《其二》精選經典唐詩鑒賞
晚歲迫偷生,還家少歡趣。嬌兒不離膝,畏我復卻去。
憶昔好追涼,故繞池邊樹。蕭蕭北風勁,撫事煎百慮。
賴知禾黍收,已覺糟床注。如今足斟酌,且用慰遲暮。
第二首寫回家后的心情,應是次日的事情了。“晚歲”,晚年。時杜甫46歲,但飽經憂患,心情抑郁,常有未老先衰之感。在此前后所寫的詩,曾云:“戰哭多新鬼,愁吟獨老翁” (《對雪》),“少陵野老吞聲哭” (《哀江頭》),“老夫情懷惡” (《北征》)等。“偷生”,茍且求生。在“晚歲”和“偷生”中間用一“迫”字,迫者,逼迫、強迫,非自愿也。首句這五個字表達出杜甫內心極其深沉的痛苦,而別后乍見的“喜”是十分短促的,詩人也直白地道出:“還家少歡趣”。“嬌兒不離膝,畏我復卻去。” “嬌兒”,即愛子。“卻去”,后退,離去。古、今人均有不同解釋。我以為這句應聯系第二句“少歡趣”,詩人無歡樂的笑容,小孩子繞膝玩一會,覺得無味,也就后退而離去了。雖用“畏” (害怕、恐懼)字,但不要把它的分量看得很重。仇兆鰲《杜詩詳注》云:“‘不離膝’,乍見而喜; ‘復卻去’,久視而畏;此寫幼子情狀最肖。”
接“憶昔”,指去年(至德元載)六月曾攜家來鄜州小住,那時天氣正熱,故言“好追涼”。“故”,時常。而此刻,已是閏八月,早已暮秋景象。詩人思量近幾個月來的身歷之事,不禁百感交集,思慮萬千:四月,由長安出金光門,間道逃至鳳翔,喜達行在所。
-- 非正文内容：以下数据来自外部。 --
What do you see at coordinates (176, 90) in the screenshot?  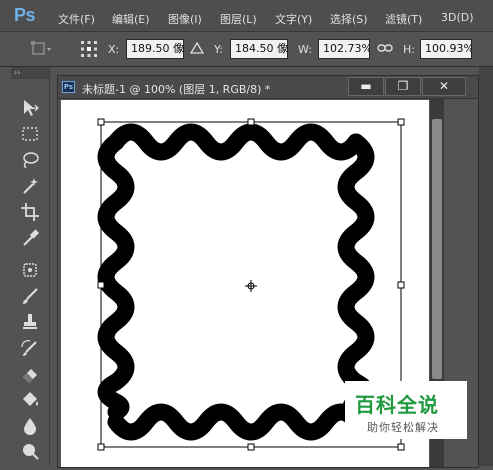 I see `document-title: 未标题-1 @ 100% (图层 1, RGB/8) *` at bounding box center [176, 90].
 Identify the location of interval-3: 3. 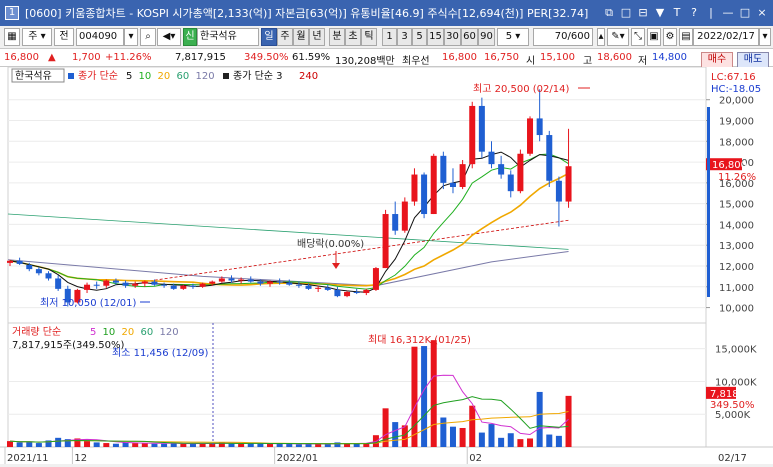
(404, 37).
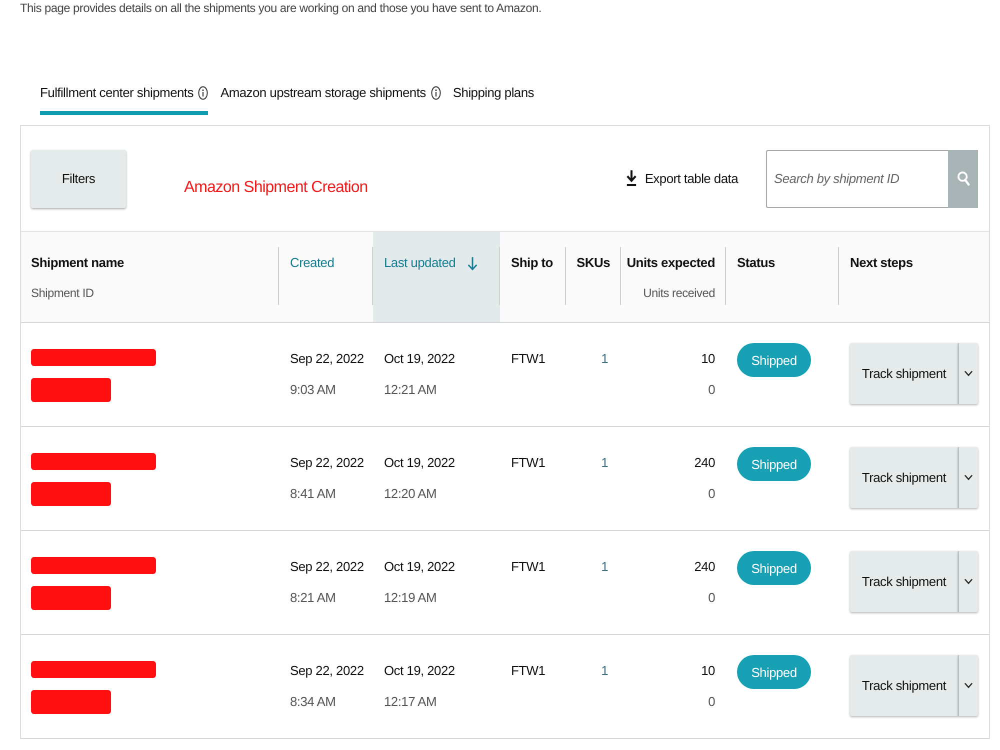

五月十六日,肅宗任他為左拾遺,這時,何等歡欣鼓舞,令人雀躍;但不久即因抗疏救房琯而獲罪,以致被放逐出朝廷。這里的“撫事”既有感念國事艱危,也有家事的寒苦困窮,以致不知何日再實現自己“致君堯舜上,再使風俗淳” (《奉贈韋左丞李二十二韻》的宿愿。而對于自己奏疏中“細罪,不宜免大臣”的話,杜甫始終不以為非,直到廣德元年(763),在《祭故相國清河房公文》中仍說: “伏奏無成,終生愧恥。”他是為此抱憾終身無以忘懷的。
詩最后四句以酒紓憂,強自寬慰。“賴”者,幸也。“賴知”即幸知。“禾黍”,禾和黍。泛指黍稷稻麥等糧食作物。詩謂幸知有了糧食——因而有下句的想象,似乎覺得酒已從榨酒糟溢出來了,那就喝足酒,以慰遲暮之年吧。“斟酌”,倒酒,或指喝酒。“遲暮”,衰老、晚年。結四句有曹操《短歌行》“何以解憂?唯有杜康”之意。浦起龍《讀杜心解》則曰:“按末四,預信得酒之詞,期常共家人歡敘也。公于天倫無所不篤,知其質地之敦厚。”
從整詩來看,寫還家后的矛盾心情,“少歡趣”是一篇之主。中四句是昔(去年)今(今年)對比。最后勉為寬慰,詩人的痛苦深深隱藏在心中。